◆ REQUIRED ACTIONS ◆
1 - In the passage about the CINDERELLA orchestra pit, list every person named by both first and last name.
2 - Continue the account of sitting in the CINDERELLA orchestra pit after its last sentence.

◆ EXCERPTED TEXT ◆
* begin *

I had a, well, magical experience on Saturday night. Andy Einhorn, the indefatigable conductor and musical director of Rodgers + Hammerstein’s CINDERELLA, invited me to sit in the orchestra pit of the Broadway Theatre during the performance. Because the pit is big enough, there is a space where, once the orchestra members are settled in their seats, a chair can be placed safely, between the bows of the violins and the constant instrument shifting of the woodwind section.
It is pretty clear that Richard Rodgers’ music lends itself to an orchestra of real instruments. The score of CINDERELLA is based on what was written for a commissioned 1957 TV Network television special, augmented cleverly by songs from the very small R&H ‘trunk’ of unused songs. David Chase was the man in whose hands the responsibility landed to make it all sound like a whole. And with orchestrator Danny Troob and conductor Andy Einhorn, Mr. Rodgers is being extraordinarily well served.

* end *

◆ ROWS ◆
* begin *

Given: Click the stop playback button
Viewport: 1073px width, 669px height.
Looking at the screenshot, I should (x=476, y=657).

* end *
* begin *

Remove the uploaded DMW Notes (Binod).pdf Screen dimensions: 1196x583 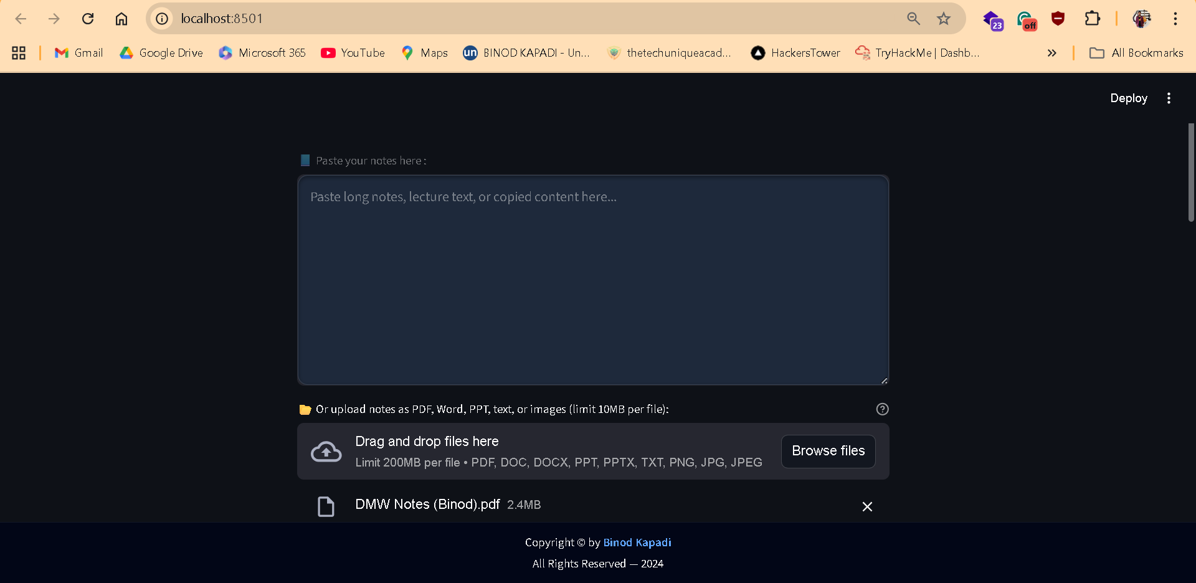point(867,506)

* end *
* begin *

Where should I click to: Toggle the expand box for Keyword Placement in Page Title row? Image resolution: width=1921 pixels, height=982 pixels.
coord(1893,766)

* end *

◆ ANSWER SET ◆
1 - Andy Einhorn, Richard Rodgers, David Chase, Danny Troob

2 -
“Sounding like a whole” is, more than anything, what you learn sitting in the pit. The orchestrations that Danny Troob created for the arrangements David wrote not only make the score sound good, but all “of a piece.” When people who don’t feel skilled at judging Broadway orchestrations ask what makes a good orchestration, I say listen to CINDERELLA. Admitting my bias here, I would say that these orchestrations are the best in many a year. Troob had good music to begin with, but how he laid it out among the instruments at hand, with nuance, spirit, humor, passion and romance is pretty astonishing. Hearing the orchestrations in true surround-sound, I understood why these orchestrations are Tony-nominated, and deserving of the award.
The CINDERELLA orchestra is 20 players strong. Behind me was the harp, and in front of the harp, 1 cello and 1 viola. To my right, were the 4 violins. In front of the violins, a keyboard player (usually the associate conductor) was seated at an electronic keyboard. Beyond the woodwinds, seated against the back wall of the pit were the 2 French Horns, which I could eyeball between the stands of woodwinds. To the right of the podium were the 2 trumpets and the 1 trombone. Behind them, 1 bass, and the two percussion players, one on drums and the other manning a wide variety of tingly and funny sounding things.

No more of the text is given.